After way more of my allotted hour than should be is spent,
I finally reach that sharp turn, and step off the trail onto my route. I march
forward, into the clearing and slip. The extra fallen leaves have hidden those
sudden slopes or roots I'm used to seeing out of the corner of my eye and
avoiding them. I don't get up instantly. Instead, I pummel the ground with my
fists in anger. I want to go see Shana like I promised, but she lives like ten
miles from the school, and if I don't call Dad from the home phone, he'll
probably head down to the Hawthorns himself. What does he know? If there is
really a reason to be worried about Shana (and to be honest, with her visions,
there is), then having me there will help her.

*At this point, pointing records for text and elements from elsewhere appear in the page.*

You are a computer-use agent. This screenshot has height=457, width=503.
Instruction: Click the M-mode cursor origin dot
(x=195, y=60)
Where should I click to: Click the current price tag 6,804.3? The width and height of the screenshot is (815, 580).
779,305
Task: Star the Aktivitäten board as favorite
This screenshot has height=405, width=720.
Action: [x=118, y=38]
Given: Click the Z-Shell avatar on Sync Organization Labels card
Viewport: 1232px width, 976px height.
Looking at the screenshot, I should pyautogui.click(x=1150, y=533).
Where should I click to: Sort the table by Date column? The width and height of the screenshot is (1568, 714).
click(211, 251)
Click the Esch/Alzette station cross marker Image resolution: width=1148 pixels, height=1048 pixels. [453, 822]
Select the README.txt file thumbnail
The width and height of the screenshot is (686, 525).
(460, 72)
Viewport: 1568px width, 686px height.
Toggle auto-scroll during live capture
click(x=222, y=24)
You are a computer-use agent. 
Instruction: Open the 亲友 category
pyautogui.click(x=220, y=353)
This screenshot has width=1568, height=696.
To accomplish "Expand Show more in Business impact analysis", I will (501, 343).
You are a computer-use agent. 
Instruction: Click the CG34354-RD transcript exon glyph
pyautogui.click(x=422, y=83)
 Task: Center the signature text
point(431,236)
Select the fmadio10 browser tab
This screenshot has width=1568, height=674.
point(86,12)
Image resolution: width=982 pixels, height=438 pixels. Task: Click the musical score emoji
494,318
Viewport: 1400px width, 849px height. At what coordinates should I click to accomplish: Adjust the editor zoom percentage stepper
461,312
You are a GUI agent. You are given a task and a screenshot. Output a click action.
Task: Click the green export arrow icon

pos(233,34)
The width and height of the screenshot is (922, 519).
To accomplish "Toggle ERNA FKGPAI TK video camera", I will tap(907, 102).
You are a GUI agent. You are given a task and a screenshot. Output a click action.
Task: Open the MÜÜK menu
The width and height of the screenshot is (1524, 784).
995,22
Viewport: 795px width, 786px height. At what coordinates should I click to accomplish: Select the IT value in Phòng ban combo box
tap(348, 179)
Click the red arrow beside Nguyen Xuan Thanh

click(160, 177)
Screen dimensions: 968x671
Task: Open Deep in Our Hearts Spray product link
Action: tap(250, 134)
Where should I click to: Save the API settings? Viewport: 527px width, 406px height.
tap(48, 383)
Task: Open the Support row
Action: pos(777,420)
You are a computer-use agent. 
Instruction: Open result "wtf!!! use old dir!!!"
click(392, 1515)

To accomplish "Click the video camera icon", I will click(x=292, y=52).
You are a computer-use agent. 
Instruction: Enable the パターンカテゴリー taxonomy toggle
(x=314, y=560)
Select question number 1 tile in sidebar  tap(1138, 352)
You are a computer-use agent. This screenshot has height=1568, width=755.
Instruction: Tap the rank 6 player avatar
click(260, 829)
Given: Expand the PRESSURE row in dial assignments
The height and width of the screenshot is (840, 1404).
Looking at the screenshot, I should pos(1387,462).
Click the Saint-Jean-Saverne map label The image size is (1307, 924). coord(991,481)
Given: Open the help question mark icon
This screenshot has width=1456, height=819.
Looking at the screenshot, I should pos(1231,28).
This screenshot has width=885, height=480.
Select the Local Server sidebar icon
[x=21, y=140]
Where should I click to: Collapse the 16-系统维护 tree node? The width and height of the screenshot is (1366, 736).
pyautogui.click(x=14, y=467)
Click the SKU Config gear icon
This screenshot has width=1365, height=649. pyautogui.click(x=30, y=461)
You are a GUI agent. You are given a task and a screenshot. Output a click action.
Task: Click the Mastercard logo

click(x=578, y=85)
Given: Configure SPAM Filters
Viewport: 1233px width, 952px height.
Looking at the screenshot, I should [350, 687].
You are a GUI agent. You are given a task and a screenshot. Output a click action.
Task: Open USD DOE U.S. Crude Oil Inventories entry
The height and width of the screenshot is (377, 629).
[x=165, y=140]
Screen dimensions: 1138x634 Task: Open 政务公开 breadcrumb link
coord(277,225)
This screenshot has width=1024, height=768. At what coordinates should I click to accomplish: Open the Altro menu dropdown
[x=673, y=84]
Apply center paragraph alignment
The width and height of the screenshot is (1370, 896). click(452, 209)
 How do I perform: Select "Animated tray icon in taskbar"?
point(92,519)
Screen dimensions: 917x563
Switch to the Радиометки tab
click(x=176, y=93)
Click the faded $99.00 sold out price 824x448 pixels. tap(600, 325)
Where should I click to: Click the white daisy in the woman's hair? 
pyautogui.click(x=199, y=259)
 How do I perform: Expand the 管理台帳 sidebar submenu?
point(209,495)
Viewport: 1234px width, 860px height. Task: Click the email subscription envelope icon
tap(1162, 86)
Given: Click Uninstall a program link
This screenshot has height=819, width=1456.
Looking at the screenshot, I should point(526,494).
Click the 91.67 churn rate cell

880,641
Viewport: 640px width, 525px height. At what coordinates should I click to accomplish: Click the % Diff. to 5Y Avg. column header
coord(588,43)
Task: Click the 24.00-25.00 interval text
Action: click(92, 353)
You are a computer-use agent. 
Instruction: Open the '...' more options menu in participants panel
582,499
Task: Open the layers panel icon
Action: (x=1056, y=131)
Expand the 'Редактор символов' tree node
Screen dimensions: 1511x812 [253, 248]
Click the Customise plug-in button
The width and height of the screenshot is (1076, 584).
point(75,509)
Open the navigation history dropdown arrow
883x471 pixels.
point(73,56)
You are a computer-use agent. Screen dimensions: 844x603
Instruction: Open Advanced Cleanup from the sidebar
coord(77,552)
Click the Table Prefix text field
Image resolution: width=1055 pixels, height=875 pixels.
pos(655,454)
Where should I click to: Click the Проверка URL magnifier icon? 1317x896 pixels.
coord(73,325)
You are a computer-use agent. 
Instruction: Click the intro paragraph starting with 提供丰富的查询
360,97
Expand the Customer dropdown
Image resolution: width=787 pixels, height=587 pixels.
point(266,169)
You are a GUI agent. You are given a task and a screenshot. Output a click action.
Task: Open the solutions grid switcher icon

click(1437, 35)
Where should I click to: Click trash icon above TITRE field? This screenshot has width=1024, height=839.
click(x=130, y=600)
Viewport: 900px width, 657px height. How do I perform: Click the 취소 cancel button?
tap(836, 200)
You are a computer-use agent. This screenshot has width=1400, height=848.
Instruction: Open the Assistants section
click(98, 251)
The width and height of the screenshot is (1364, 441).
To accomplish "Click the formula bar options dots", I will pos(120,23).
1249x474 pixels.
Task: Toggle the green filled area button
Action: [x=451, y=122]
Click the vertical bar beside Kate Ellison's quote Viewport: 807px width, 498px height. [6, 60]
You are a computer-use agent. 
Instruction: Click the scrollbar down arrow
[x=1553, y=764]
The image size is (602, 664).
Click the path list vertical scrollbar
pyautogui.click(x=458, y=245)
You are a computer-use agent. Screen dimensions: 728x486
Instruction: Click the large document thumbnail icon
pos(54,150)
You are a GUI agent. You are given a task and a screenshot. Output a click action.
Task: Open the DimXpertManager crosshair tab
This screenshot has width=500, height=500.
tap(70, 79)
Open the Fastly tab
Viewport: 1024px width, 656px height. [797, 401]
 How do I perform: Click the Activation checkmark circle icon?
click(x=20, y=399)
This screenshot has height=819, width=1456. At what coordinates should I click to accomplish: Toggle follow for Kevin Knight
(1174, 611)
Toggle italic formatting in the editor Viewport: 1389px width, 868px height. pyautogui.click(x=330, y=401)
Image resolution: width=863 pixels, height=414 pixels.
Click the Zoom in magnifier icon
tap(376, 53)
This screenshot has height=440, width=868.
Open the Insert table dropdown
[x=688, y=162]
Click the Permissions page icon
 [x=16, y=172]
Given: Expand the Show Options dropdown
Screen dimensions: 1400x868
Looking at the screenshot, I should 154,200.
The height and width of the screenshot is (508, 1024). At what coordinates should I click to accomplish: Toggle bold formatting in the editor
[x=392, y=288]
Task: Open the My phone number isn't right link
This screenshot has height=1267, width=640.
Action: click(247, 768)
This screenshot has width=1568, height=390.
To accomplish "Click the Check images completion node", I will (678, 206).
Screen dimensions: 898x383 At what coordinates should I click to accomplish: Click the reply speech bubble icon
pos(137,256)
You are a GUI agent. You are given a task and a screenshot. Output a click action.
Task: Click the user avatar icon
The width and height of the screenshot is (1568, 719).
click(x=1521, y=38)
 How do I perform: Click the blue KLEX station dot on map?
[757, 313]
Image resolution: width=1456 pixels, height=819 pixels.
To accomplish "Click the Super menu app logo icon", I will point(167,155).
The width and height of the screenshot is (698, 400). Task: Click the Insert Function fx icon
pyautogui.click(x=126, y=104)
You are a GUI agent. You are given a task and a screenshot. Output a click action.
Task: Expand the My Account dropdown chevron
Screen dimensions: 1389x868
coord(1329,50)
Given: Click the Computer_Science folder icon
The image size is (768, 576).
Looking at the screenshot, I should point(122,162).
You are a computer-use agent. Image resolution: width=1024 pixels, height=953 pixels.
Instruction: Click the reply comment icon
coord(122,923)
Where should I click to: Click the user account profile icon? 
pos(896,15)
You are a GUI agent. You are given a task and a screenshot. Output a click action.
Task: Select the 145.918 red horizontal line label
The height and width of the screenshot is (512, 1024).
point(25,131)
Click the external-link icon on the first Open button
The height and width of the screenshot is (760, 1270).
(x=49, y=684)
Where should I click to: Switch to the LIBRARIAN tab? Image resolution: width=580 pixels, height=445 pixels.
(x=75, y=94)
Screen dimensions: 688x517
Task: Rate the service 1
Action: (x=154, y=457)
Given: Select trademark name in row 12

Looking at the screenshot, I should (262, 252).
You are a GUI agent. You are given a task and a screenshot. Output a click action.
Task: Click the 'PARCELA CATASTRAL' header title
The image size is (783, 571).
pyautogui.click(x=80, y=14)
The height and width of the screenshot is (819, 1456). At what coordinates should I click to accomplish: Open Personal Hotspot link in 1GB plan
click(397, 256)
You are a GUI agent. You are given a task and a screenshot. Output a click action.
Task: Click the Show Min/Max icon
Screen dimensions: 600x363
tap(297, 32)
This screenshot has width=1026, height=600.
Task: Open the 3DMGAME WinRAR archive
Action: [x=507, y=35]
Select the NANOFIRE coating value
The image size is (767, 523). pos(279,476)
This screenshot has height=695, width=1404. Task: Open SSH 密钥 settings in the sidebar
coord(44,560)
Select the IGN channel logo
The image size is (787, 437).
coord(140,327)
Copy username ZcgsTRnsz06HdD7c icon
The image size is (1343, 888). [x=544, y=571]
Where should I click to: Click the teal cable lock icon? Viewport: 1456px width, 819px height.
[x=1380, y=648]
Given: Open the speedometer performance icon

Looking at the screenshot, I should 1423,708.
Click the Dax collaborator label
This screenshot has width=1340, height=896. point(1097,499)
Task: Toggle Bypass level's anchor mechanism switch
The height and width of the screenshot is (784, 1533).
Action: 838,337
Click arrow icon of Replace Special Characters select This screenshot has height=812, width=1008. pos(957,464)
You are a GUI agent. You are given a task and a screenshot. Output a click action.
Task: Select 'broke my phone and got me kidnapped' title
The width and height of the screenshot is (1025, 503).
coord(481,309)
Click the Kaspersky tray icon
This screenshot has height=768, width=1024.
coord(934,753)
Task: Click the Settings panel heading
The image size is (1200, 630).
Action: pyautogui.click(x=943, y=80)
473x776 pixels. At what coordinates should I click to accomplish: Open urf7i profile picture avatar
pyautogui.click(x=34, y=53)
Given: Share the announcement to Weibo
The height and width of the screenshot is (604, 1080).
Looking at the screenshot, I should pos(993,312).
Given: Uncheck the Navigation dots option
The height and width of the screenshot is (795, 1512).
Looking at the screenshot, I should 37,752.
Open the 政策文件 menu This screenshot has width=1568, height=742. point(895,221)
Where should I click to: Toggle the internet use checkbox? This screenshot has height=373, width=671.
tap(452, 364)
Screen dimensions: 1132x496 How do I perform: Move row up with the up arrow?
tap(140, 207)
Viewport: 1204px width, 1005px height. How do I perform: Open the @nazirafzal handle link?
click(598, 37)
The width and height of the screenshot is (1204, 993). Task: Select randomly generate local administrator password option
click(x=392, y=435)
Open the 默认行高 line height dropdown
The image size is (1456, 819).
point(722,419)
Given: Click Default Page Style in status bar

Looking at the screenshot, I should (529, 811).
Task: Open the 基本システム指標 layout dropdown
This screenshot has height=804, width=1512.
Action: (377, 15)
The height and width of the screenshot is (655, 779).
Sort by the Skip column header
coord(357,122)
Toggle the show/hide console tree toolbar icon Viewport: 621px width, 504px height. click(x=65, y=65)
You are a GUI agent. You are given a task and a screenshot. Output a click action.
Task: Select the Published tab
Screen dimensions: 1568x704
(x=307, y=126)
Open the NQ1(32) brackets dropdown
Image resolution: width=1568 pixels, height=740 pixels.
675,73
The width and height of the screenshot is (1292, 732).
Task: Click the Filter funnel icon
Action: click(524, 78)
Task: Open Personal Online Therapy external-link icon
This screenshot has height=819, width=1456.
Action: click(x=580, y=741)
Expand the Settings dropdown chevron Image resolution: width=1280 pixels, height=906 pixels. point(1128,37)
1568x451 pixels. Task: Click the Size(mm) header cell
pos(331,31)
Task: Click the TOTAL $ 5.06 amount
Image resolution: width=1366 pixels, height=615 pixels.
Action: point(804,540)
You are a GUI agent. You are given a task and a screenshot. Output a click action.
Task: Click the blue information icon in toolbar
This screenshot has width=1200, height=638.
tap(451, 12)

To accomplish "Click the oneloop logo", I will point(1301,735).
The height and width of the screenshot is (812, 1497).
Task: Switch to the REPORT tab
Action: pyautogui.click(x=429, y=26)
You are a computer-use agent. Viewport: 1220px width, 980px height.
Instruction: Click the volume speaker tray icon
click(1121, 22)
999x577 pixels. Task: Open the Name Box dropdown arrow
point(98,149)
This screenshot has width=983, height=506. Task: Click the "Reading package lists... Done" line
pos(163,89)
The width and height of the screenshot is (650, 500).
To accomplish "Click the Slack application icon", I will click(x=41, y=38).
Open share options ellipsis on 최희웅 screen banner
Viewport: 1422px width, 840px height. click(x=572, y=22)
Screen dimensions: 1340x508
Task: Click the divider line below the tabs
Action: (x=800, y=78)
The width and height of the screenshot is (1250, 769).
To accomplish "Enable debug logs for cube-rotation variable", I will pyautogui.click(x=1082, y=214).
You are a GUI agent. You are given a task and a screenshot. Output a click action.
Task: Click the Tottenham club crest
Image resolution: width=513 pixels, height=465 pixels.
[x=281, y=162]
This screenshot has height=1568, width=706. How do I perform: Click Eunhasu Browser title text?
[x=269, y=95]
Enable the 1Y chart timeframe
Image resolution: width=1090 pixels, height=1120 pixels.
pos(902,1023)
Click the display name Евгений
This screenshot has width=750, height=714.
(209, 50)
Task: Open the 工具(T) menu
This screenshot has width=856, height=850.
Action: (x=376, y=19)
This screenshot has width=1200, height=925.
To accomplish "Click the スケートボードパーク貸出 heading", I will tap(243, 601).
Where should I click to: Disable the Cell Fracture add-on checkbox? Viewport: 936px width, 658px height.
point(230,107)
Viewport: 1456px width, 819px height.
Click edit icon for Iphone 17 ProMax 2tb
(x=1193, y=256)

I realize I'm only wasting time- although to be honest I am
not really worried about making it home within an hour. I jump up to my feet
and lean forward against a tree. My vision goes fuzzy and I feel a wave of
dizziness hit my head. I must have gotten up too quickly. When my vision
returns, I still feel fuzzy and shake out my limbs.
As I do, I notice something. The tree I was just leaning
against looms above me. It's not as tall as the other trees, only around
fifteen feet tall, but it's very... slender. It's so slim I can probably wrap
my hands together around it. It's dark, almost black, and its bark is very
rough to the touch. I don't recognize it at all. I look around to make sure
that I'm in the right clearing, and aside from the excessive amounts of fallen
leaves, and this tree, everything looks familiar. I take a step back to examine
the tree.
“What kind of tree is this?” I ask myself aloud. It only has
six branches. Two of them hang down perpendicular to each other and almost
reach the ground. They are both angled at the same point, as if they're
jointed. The other four branches have the same joint shaped, but are angled up
and all point away from the tree. At the top of the tree, or head of the tree,
is huge, gnarly, bevel. It sticks out like a large tumor.
“There's no way I wouldn't have seen this tree before,” I
say aloud, and it's true. If I saw a tree this weird-looking before I would
have noticed it, just like I do now. It's very creepy.
I realize I've wasted more time and begin to resume my walk.
I find my way down the slope, consciously recalling the locations that any
roots may be hidden. I'm at the bottom of the hill when I sense something, and
turn around. I only look for a second, but there stands the monster at the top
of the hill. In that second, so much terror fills my gut, I forget who I am. I
just run. I'm not worried about the hair in my face. I'm not worried about the
ripping sound my skirt is making, and I'm not worried about the slippery thuds
of my Chuck Taylor's landing against the leafy ground. I twist and turn and
angle around trees, tripping on roots, but my stride is so wide that I simply
land with my next foot before I fall. I feel as if I have to make myself breathe,
because if I don't consciously demand it, I'll forget.